Did you know that your first period is your “period”? It’s pretty appealing, as opposed to “at least one panic attack and/or a seriously stressful event involving tampon-related magic.” (I had NO idea how to put the damn thing in.) If you’re in your 20s now, Menarche — pronounced MEN-ar-kee — is probably a distant memory for you. But science tells us that the age at which you get your period (or Visit Aunt Flo, Monthly Gift, Eve’s Curse, etc.) is an indicator of many things related to your life, nutrition, and even health.
Menarche has been important to many cultures for centuries. This is quite an important event – it marks the girl’s “womanhood” or puberty and childbearing years. Medical Daily reports that communities in several countries, including Sri Lanka and Ghana, hold elaborate menstruation ceremonies to mark the occasion. Ironically, according to Ritualwell, which tracks Jewish rituals across cultures, some Orthodox Jewish women are slapped in the face by their mothers during their first period. (Apparently, the slap is expected to be the worst pain you’ve ever felt as a woman.)
But your menstrual cycle may tell you more than you think.
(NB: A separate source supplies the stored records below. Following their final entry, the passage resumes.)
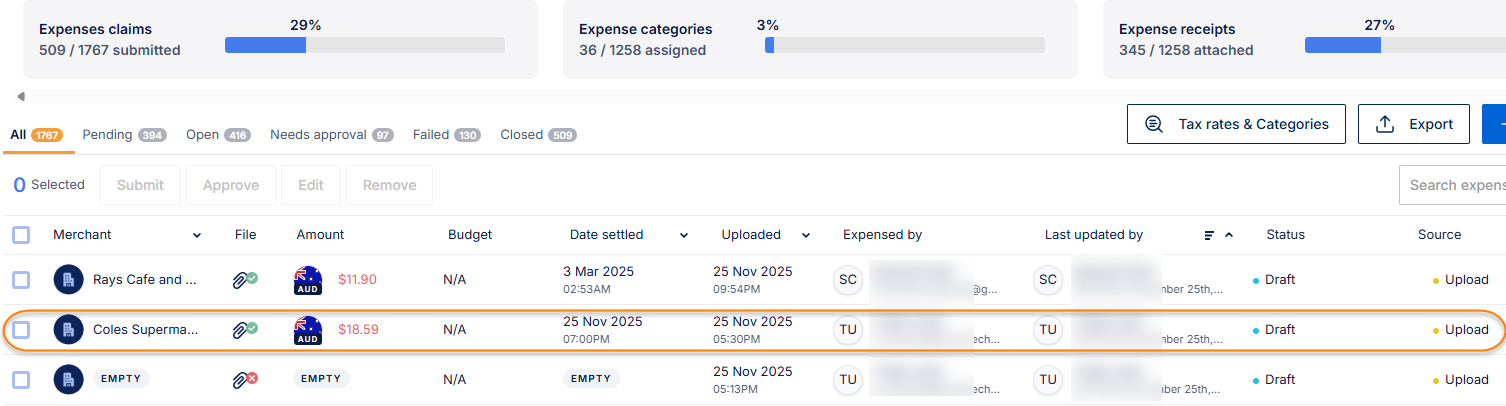Image resolution: width=1506 pixels, height=406 pixels.
Task: Open Tax rates & Categories
Action: point(1236,124)
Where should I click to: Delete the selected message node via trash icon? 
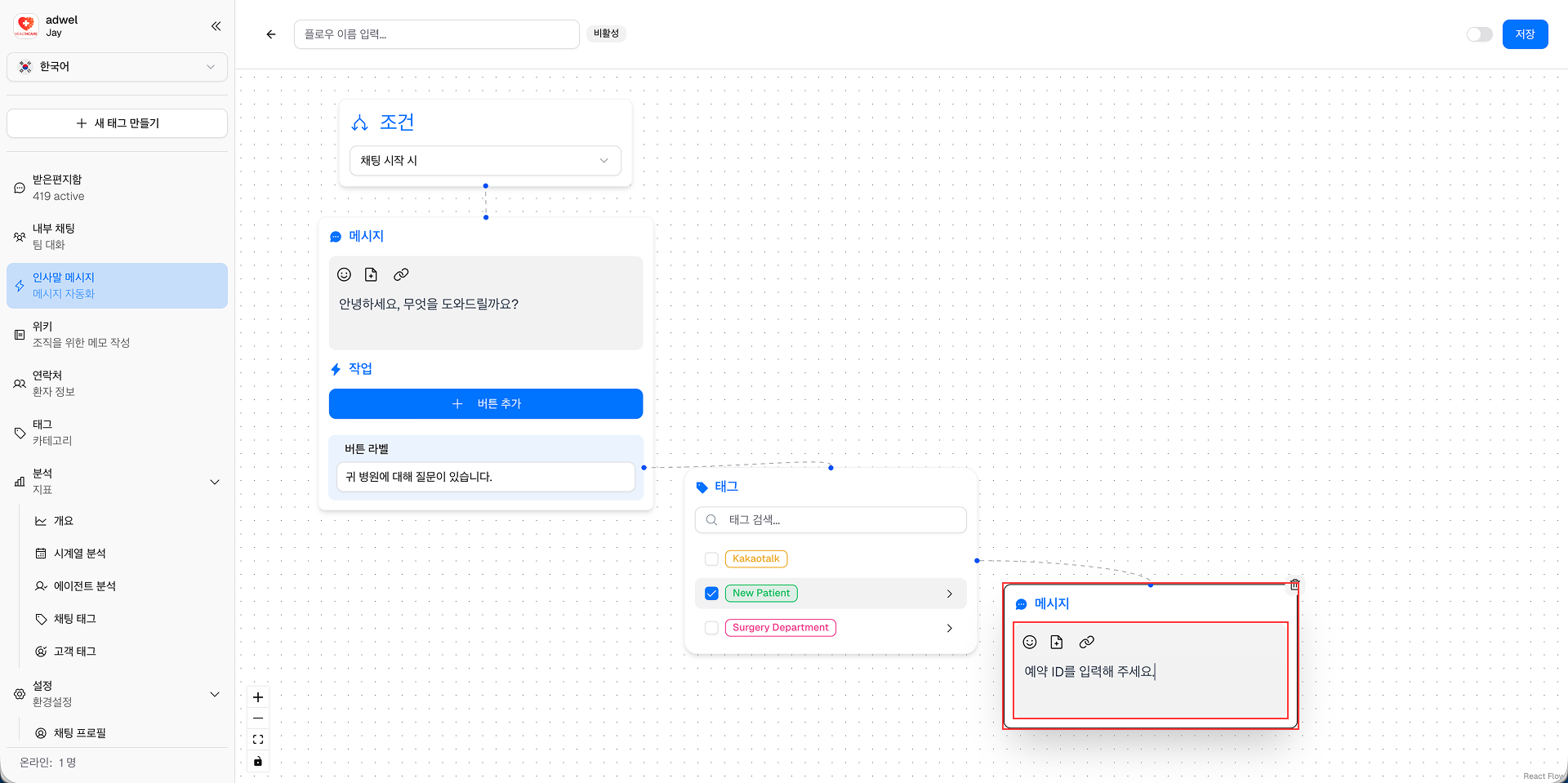click(1294, 585)
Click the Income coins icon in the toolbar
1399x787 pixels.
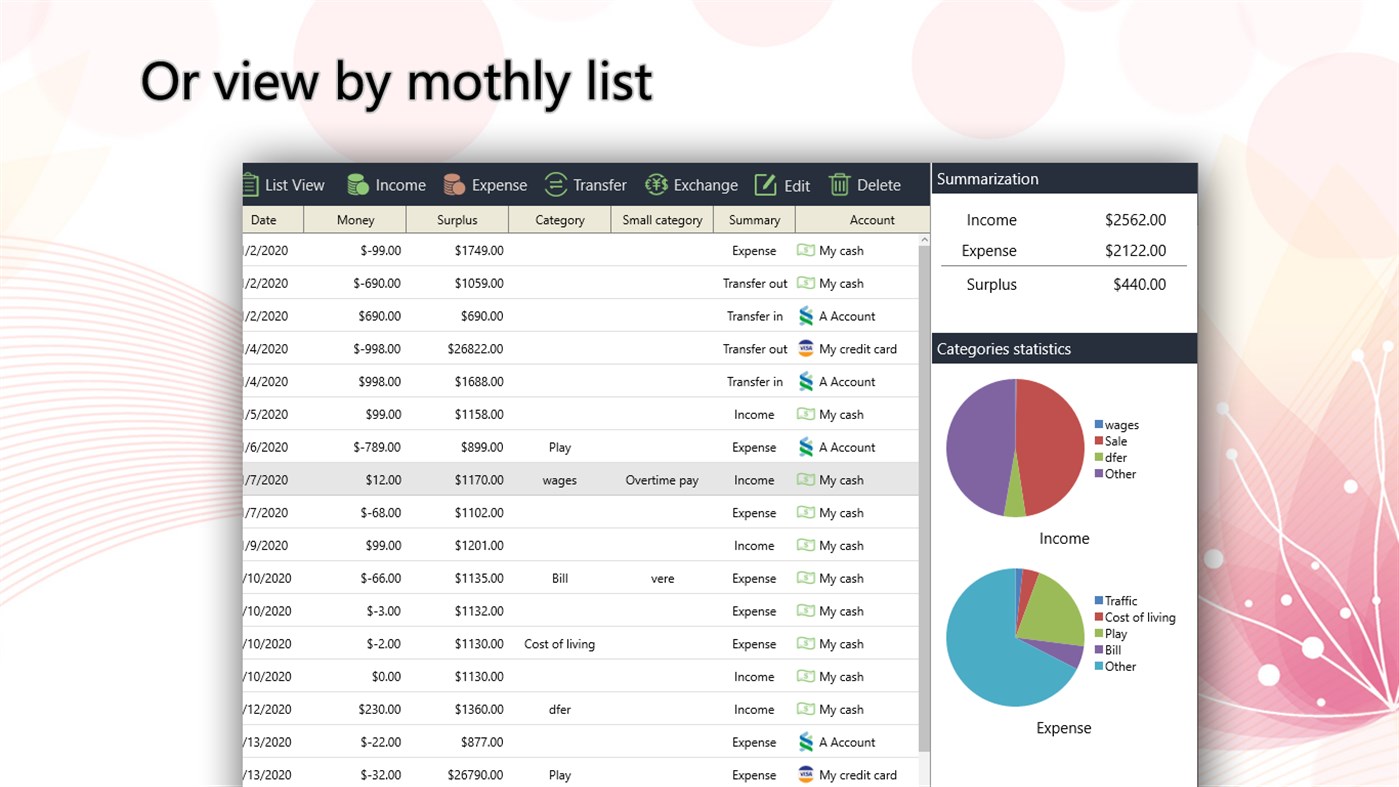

Your first month’s age depends on a huge number of factors, including up to 100 genes in your body. In Western countries, the average age at first month has dropped from 17 a century ago to 13 today. This may be due in part to good nutrition, which means we can put on more weight at a younger age, so our bodies can cope with childbearing earlier. But researchers continue to argue that this could be due to genetic changes, increased levels of hormones in our diet, or other environmental factors. Either way, it seems like your first period could be a big factor in your life. So what does this mean?